Independentemente das questões relativas ao Gepe, e que são importantes sem dúvida, há um princípio que anda por demais escasso no mundo do football carioca e brasileiro: o da razoabilidade.
Criaram um tal número de regras para os torcedores, dentro e fora dos estádios, que chega a parecer quase uma sabotagem à presença daqueles nas arquibancadas, simplesmente porque querem ver seu time de coração e festejá-lo – ou ainda, como se os torcedores fossem os “sabotadores do espetáculo”. Muitas vezes, as restrições parecem ter sido arquitetadas por quem nunca frequentou uma arquibancada na vida. Aliás, no caso do Brasil isso parece uma maldita sina: 99% das pessoas que decidem coisas no mundo do futebol não têm a menor ideia sobre o que é futebol… em todos os seus cenários.
Quem já foi ao monstrengo que colocaram no lugar do Maracanã sabe o que quero dizer: um mar de gente dizendo “boa tarde”, “boa noite”, “sabe o que veio fazer aqui? “, “faça parte do espetáculo”, “não fale palavrões”, “não mostre o cofrinho ao sentar, mesmo que involuntariamente”, “nenhum pum, ok?”, “ao levantar de sua poltrona resinada, desembarque pelo lado direito”, “evite o engarrafamento de pedestres”.

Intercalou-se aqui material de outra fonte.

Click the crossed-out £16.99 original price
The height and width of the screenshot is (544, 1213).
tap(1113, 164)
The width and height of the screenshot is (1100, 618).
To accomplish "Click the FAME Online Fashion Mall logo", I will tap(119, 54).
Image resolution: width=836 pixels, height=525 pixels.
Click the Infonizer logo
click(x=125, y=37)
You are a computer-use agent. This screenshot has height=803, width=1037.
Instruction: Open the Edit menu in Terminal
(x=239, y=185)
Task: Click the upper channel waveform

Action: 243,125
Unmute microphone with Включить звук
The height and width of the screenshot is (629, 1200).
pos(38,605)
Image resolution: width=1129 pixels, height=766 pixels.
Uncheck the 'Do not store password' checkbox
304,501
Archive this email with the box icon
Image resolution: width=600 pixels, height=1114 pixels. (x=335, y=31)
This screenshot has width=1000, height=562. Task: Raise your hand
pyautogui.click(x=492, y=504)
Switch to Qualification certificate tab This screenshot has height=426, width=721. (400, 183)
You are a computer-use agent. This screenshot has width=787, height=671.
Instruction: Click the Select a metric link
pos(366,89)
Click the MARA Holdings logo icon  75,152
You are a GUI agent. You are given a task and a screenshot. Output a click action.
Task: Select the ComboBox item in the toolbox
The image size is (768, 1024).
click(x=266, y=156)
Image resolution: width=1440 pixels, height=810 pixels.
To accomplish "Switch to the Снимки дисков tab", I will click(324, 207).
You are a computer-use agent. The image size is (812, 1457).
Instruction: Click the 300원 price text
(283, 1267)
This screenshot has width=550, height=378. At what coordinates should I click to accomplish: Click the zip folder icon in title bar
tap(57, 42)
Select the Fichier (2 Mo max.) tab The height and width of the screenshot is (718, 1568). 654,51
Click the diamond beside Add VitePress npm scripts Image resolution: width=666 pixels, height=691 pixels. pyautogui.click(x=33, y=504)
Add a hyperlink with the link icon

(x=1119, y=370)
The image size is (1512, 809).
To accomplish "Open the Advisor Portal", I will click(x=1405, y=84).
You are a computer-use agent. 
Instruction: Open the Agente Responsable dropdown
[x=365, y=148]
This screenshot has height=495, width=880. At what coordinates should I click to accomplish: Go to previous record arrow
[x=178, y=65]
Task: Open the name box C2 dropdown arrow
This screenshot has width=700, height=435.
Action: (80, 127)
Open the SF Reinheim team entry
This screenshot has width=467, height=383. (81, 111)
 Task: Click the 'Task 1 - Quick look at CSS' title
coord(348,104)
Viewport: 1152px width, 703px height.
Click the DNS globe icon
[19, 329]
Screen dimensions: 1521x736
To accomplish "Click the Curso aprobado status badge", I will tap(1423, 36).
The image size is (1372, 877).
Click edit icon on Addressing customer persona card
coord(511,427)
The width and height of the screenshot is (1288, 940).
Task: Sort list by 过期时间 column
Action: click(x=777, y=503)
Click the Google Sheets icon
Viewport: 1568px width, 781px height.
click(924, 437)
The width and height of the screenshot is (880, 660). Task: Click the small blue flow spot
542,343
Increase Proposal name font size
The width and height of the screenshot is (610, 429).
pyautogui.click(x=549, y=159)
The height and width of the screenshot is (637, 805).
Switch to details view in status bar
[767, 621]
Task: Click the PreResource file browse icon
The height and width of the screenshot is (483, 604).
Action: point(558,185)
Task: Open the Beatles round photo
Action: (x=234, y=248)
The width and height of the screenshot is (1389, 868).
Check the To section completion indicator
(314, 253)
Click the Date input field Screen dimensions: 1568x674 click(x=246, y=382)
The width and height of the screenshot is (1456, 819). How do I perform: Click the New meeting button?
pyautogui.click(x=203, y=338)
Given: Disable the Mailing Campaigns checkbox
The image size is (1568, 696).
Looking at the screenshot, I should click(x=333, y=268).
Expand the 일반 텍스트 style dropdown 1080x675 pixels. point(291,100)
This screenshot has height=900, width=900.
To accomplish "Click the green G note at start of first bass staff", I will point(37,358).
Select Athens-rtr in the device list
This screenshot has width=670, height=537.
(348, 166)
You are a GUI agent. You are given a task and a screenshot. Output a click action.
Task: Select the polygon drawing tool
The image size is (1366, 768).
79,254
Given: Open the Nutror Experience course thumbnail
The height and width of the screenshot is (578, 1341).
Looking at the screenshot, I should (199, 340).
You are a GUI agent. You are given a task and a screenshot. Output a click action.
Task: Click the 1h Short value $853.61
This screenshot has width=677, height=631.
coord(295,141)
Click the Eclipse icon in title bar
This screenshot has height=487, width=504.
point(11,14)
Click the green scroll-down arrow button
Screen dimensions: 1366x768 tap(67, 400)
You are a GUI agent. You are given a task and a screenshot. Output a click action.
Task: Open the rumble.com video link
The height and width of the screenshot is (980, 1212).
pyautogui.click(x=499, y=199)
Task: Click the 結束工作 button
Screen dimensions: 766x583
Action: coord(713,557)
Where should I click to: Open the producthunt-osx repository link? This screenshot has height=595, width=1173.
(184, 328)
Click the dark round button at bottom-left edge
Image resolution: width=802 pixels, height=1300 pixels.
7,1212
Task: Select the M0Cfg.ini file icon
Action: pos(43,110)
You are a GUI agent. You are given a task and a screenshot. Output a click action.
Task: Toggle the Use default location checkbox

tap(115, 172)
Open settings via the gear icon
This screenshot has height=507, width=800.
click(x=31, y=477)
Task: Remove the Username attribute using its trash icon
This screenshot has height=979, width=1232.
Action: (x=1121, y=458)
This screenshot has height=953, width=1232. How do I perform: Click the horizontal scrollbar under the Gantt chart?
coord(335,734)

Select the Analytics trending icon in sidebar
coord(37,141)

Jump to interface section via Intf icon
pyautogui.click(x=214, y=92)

O jogo de bolapé brasileiro fez escola para o mundo inteiro, não somente no gramado mas na celebração dos jogos. Para muitos, a maior festa de uma torcida já feita no Brasil foi a do Fluminense, ao disputar a final da Copa Libertadores de 2008. Toda a magia e beleza do espetáculo das arquibancadas naquela noite foi a consagração de um longo processo, que veio desde o ano de 1970, quando o Flu teve delineadas as suas principais torcidas organizadas. De lá para cá, não há um único torcedor tricolor de uma única geração que não saiba falar de uma festa nossa, tendo estado presente ou não.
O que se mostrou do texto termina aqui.